3 Eylül 2008 Çarşamba

Nur Mesnevisinde Gezintiler (IV)

Mesnevi-i Nuriye / Habbe


Şu esâsata dikkat lâzımdır:

1. Allah'a abd olana, herşey musahhardır; olmayana herşey düşmandır.

2. Herşey kaderle takdir edilmiştir. Kısmetine râzı ol ki, rahat edesin.

3. Mülk Allah’ındır; sende emaneten duruyor. O emaneti ibka edip senin için muhafaza edecek. Sende kalırsa, meccânen zâil olur, gider.

4. Devam olmayan birşeyde lezzet yoktur. Sen zâilsin. Dünya da zâildir. Halkın dünyası da zâildir. Kâinatın şu şekl-i hâzırı da zâildir. Bunlar saniye ve dakika ve saat ve gün gibi birbirini takiben zevale gidiyorlar.

5. Âhirette seni kurtaracak bir eserin olmadığı takdirde, fâni dünyada bıraktığın eserlere de kıymet verme.


İ’lem eyyühe’l-aziz! Sübhanallah, Elhamdü lillah, Allahu ekber-bu üç mukaddes cümlenin faydalarını ve mahall-i istimallerini dinle:

1. Kalbinde hayat bulunan bir insan, kâinata, âleme bakarken, idrâkinden âciz, bilhassa şu boşlukta yapılan İlâhî manevraları görmekle hayretler içinde kalır. İşte bu gibi hayret ve dehşetengiz vaziyetleri, ancak Sübhanallah cümlesinden nebean eden mâ-i zülâli içmekle o hayret ateşi söner.

2. Aynı o insan, gördüğü leziz nimetlerden duyduğu zevkleri izhar etmekle, hamd ünvanı altında in’âmı Mün’imde ve Mün’imi in’amda görmekle idame-i nimet ve tezyid-i lezzet talebinde bulunarak, Elhamdü lillâh cümlesiyle nîmetler definesini bulan adam gibi nefes alıyor.

■ Yapılacak İş: Metnin "3. Mülk Allah’ındır;" sözleriyle başlayıp "takiben zevale gidiyorlar." sözlerine kadar giden kısmını, "emaneten" yerine "geçici olarak" koyarak değiştir ve yeniden yaz. Bundan sonra gelen malzemenin metinle bir ilgisi yoktur.

■ Verilen Malzeme:
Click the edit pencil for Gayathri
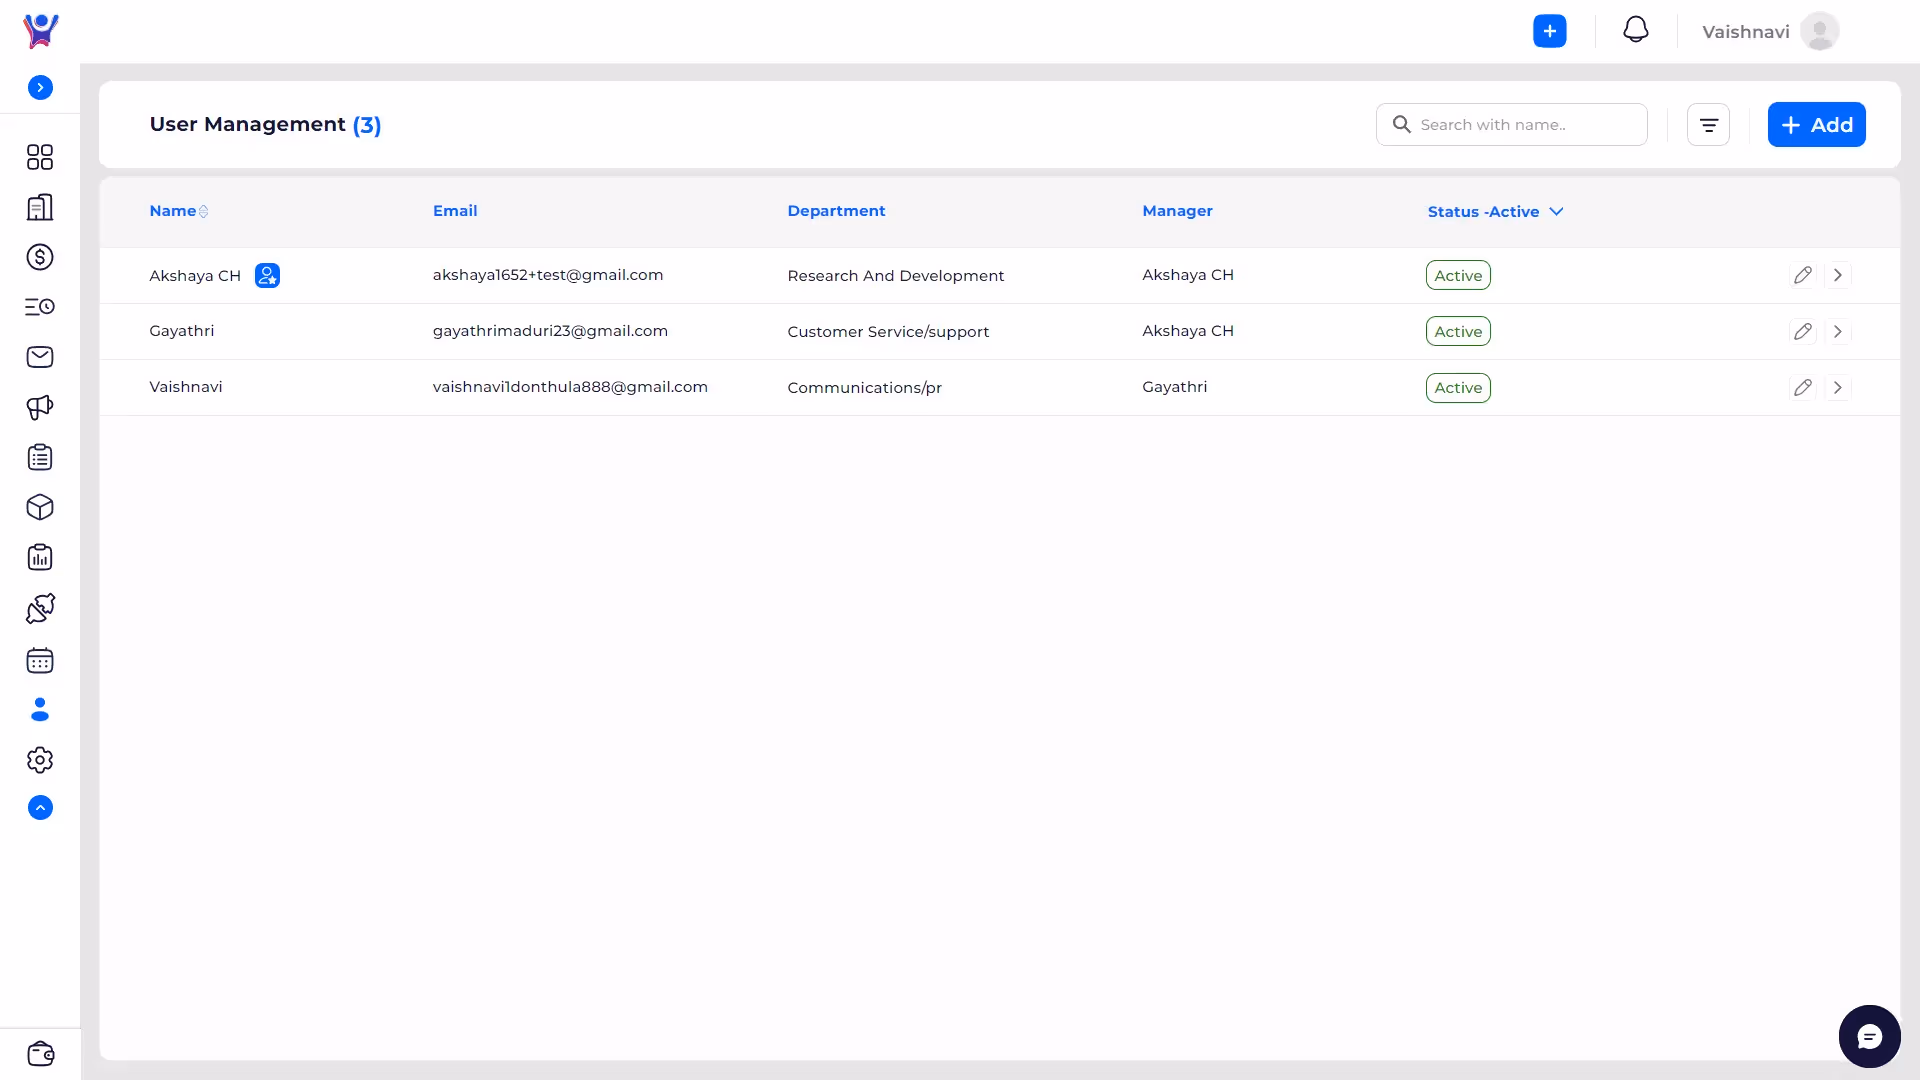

■ Cevap:
3. Mülk Allah’ındır; sende geçici olarak duruyor. O emaneti ibka edip senin için muhafaza edecek. Sende kalırsa, meccânen zâil olur, gider.

4. Devam olmayan birşeyde lezzet yoktur. Sen zâilsin. Dünya da zâildir. Halkın dünyası da zâildir. Kâinatın şu şekl-i hâzırı da zâildir. Bunlar saniye ve dakika ve saat ve gün gibi birbirini takiben zevale gidiyorlar.